Lines to restate from the data below: from the one containing "The height and" to the one containing "Click the right chromosome 9 homolog", both included. Give them again exactly, and only them.

[Given information]

+++

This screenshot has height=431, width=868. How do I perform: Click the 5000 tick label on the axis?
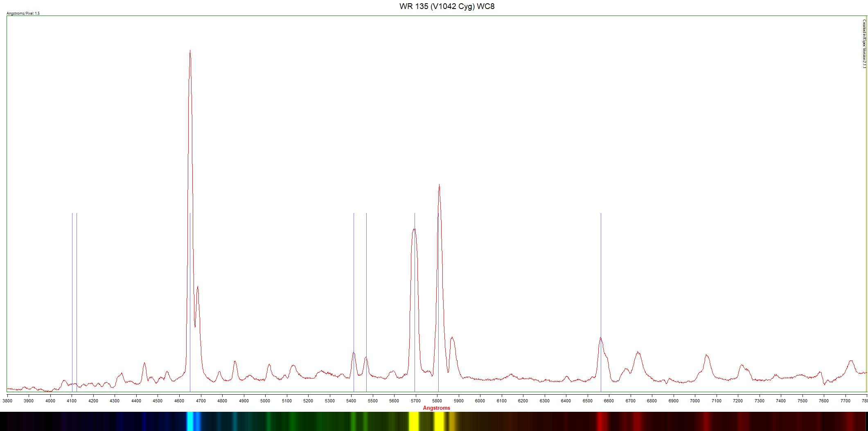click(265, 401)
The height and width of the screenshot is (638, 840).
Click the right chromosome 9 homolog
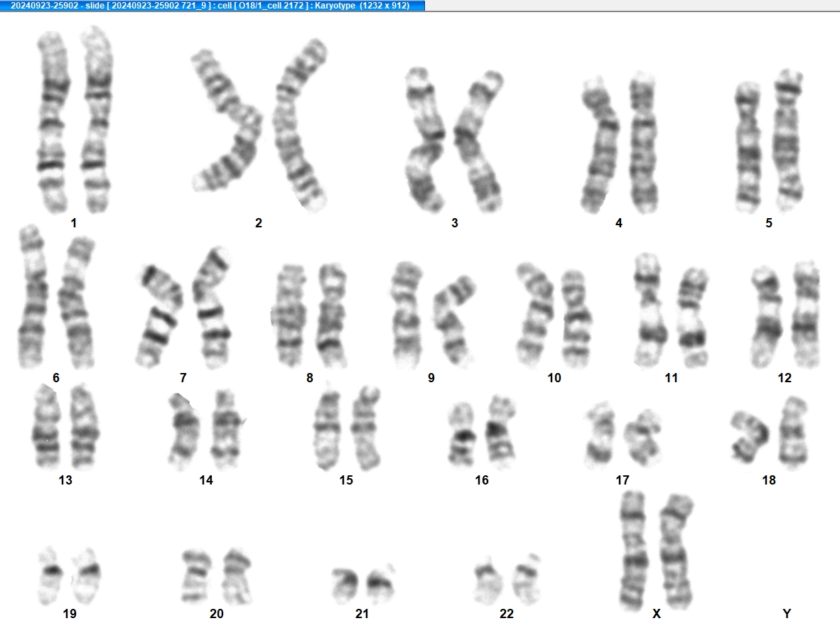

+++

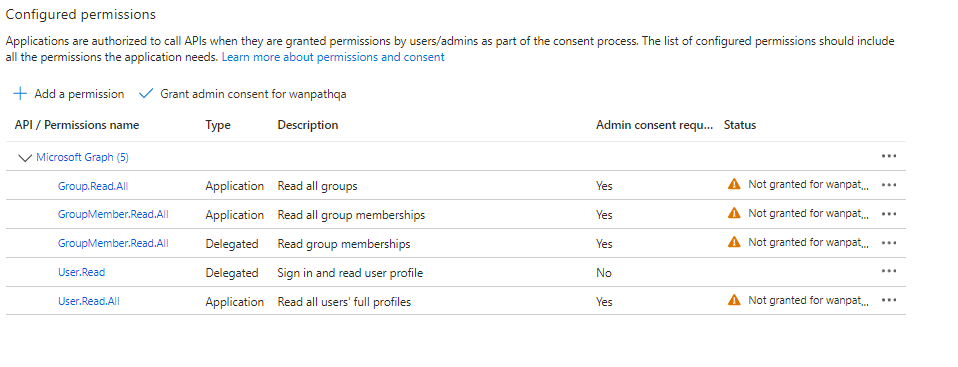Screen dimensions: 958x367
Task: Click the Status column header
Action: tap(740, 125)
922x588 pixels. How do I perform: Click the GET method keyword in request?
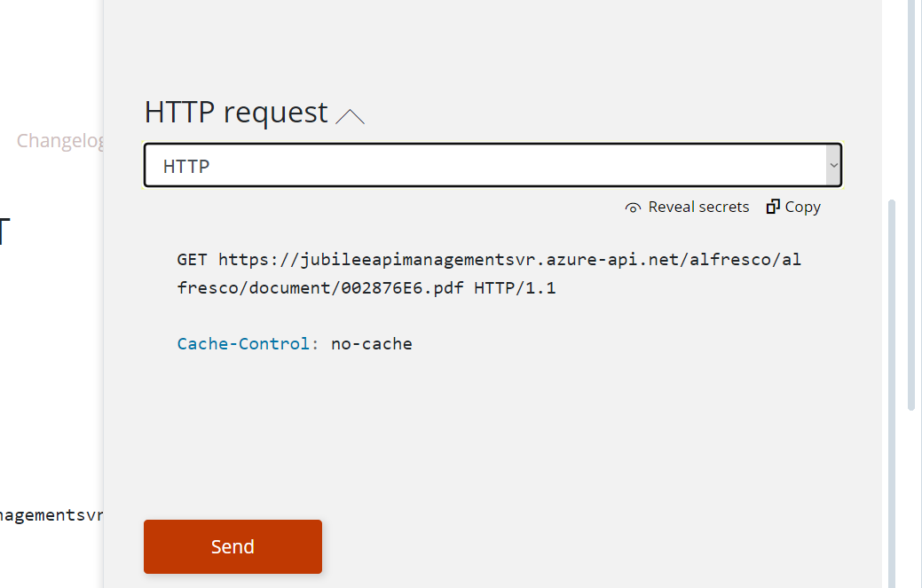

+++

[Exercise solution]
The height and width of the screenshot is (638, 840).
Click the right chromosome 9 homolog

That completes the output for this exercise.